I have a dataframe with multiple columns showing yes or no (1 or 0) values. I need to prepare a matrix of each of those columns against another (similar to a pairplot under seaborn - but I need a matrix instead of plots).
A B C D E F G
0 1 1 0 0 1 0 1
1 1 0 1 0 1 1 0
2 0 1 0 0 1 1 1
and so on...
I did it manually by getting the counts of values from a filtered dataframe using following for each combination: AvsB = df[(df['A'] == 1) & (df['B'] == 1)].count()
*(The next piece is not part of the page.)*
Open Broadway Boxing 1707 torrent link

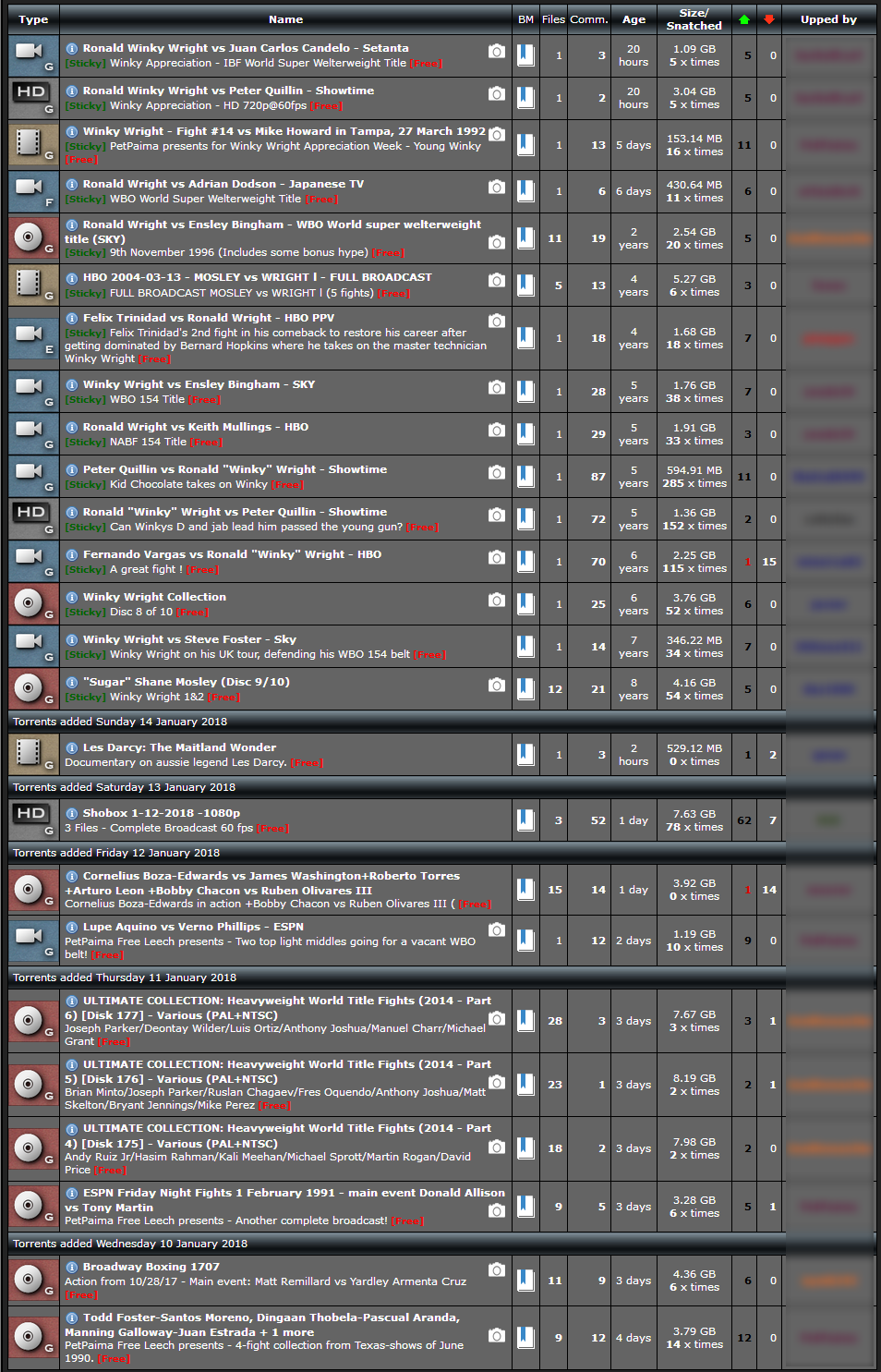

And then I create a matrix dataframe using all these values manually by creating a list from these variables.
However, I am looking for a shortcut to do this.
Any function or method that I can use for this?
Appreciating the help.
Edit: Expected output:
A B C D...
A ... ...
B ...
C
D
...
You can create list of DataFrames or create one DataFrame. One approach is itertools.combinations
+ DataFrame.groupby
. In first case you can use .to_numpy()
to get matrix.
from itertools import combinations
l = [df[[*comb]].groupby([*comb]).size().unstack(fill_value=0)
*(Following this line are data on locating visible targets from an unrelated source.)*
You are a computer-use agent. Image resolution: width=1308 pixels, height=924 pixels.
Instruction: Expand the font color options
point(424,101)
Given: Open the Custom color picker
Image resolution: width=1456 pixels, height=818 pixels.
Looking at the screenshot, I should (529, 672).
for comb in combinations(df, 2)]
print(l[0])
B 0 1
A
0 0 1
1 1 1
new_df = pd.DataFrame({comb : df[[*comb]].groupby([*comb]).size()
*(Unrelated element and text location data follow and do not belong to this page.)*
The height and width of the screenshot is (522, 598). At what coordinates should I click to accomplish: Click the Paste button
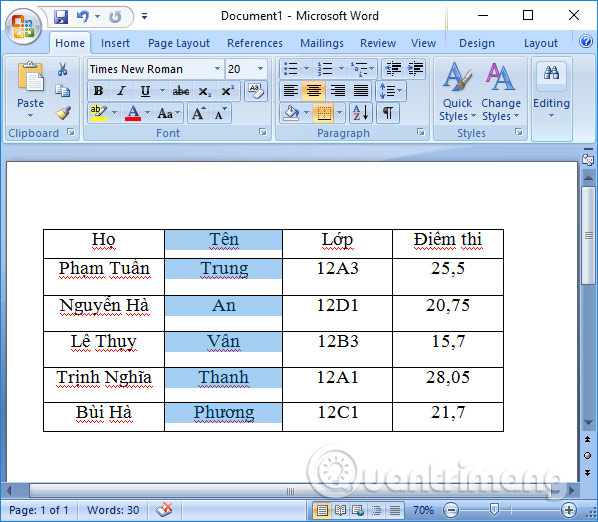tap(31, 90)

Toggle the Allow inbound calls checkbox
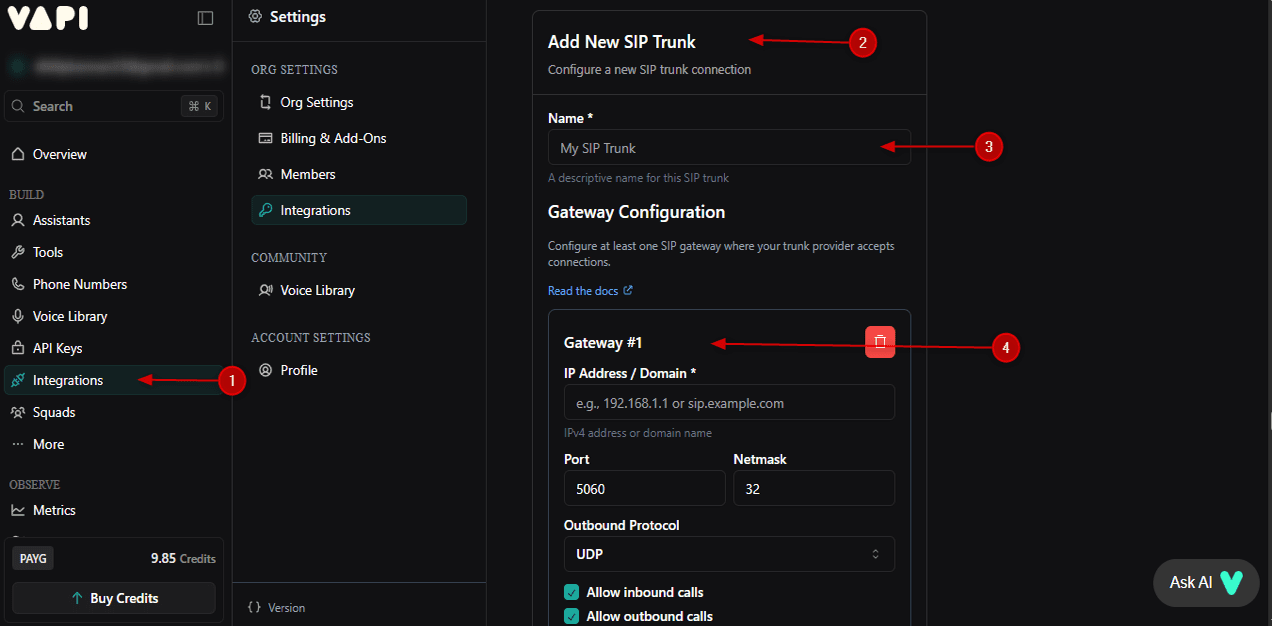571,592
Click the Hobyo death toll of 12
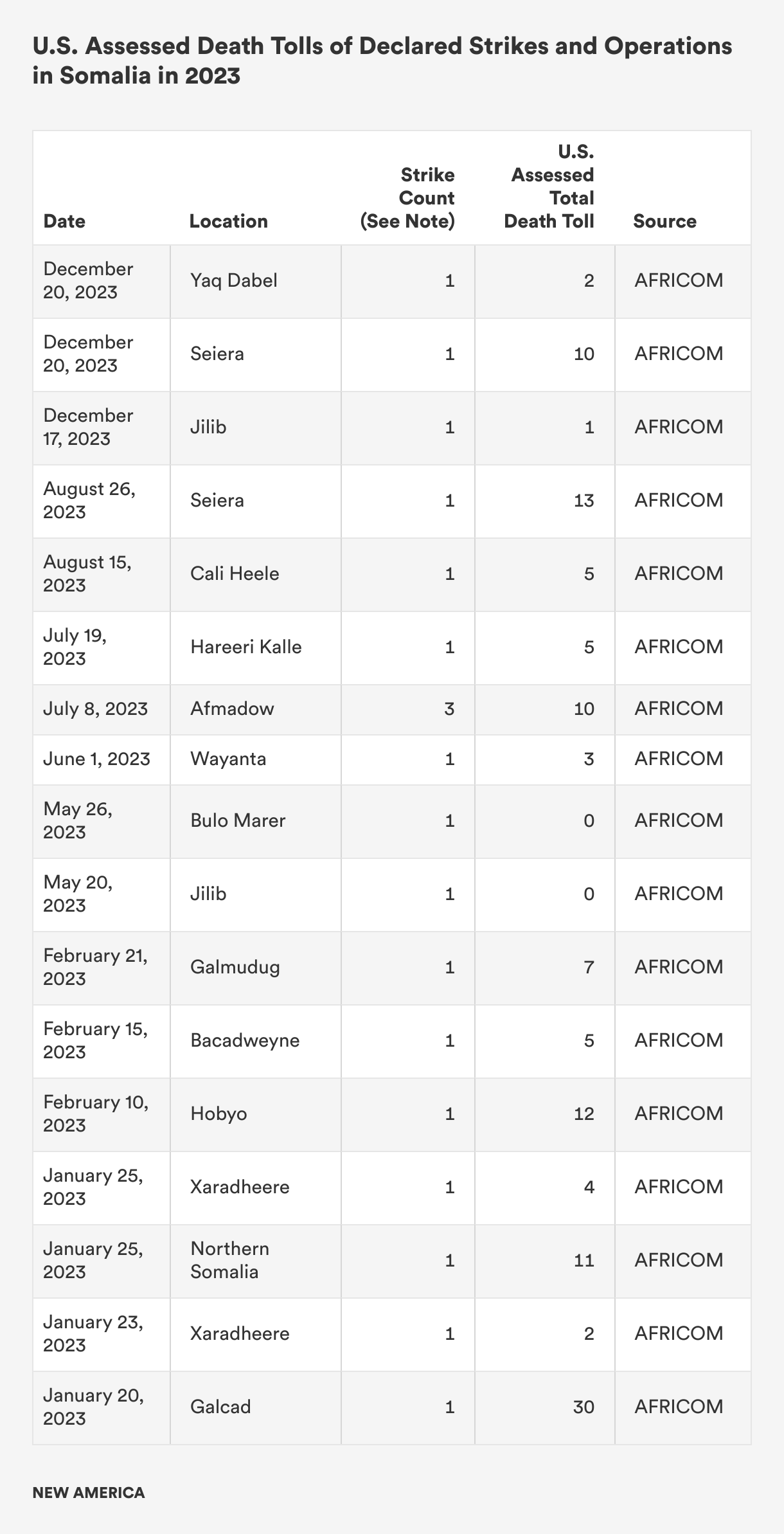The height and width of the screenshot is (1534, 784). 584,1114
for comb in combinations(df, 2)}).fillna(0)
print(new_df)
A B ... C \
B C D E F G C D E F ... D E F
0 0 0.0 1.0 1.0 0.0 0.0 0.0 0.0 1.0 0.0 0.0 ... 2.0 0.0 1.0
1 1.0 0.0 0.0 1.0 1.0 1.0 1.0 0.0 1.0 1.0 ... 0.0 2.0 1.0
1 0 1.0 1.0 2.0 0.0 1.0 1.0 2.0 2.0 0.0 1.0 ... 1.0 0.0 0.0
1 1.0 1.0 0.0 2.0 1.0 1.0 0.0 0.0 2.0 1.0 ... 0.0 1.0 1.0
D E F
G E F G F G G
0 0 0.0 0.0 1.0 1.0 0.0 0.0 0.0
1 2.0 3.0 2.0 2.0 0.0 0.0 1.0
1 0 1.0 0.0 0.0 0.0 1.0 1.0 1.0
1 0.0 0.0 0.0 0.0 2.0 2.0 1.0
We can see size
A, B for each combination (0, 1), (1, 0) etc.
Detail
list(combinations(df, 2))
[('A', 'B'),
('A', 'C'),
('A', 'D'),
('A', 'E'),
('A', 'F'),
('A', 'G'),
('B', 'C'),
('B', 'D'),
('B', 'E'),
('B', 'F'),
('B', 'G'),
('C', 'D'),
('C', 'E'),
('C', 'F'),
('C', 'G'),
('D', 'E'),
('D', 'F'),
('D', 'G'),
('E', 'F'),
('E', 'G'),
('F', 'G')]
Elegant outlook
from itertools import permutations
new_df = pd.DataFrame({comb : df[[*comb]].groupby([*comb]).size()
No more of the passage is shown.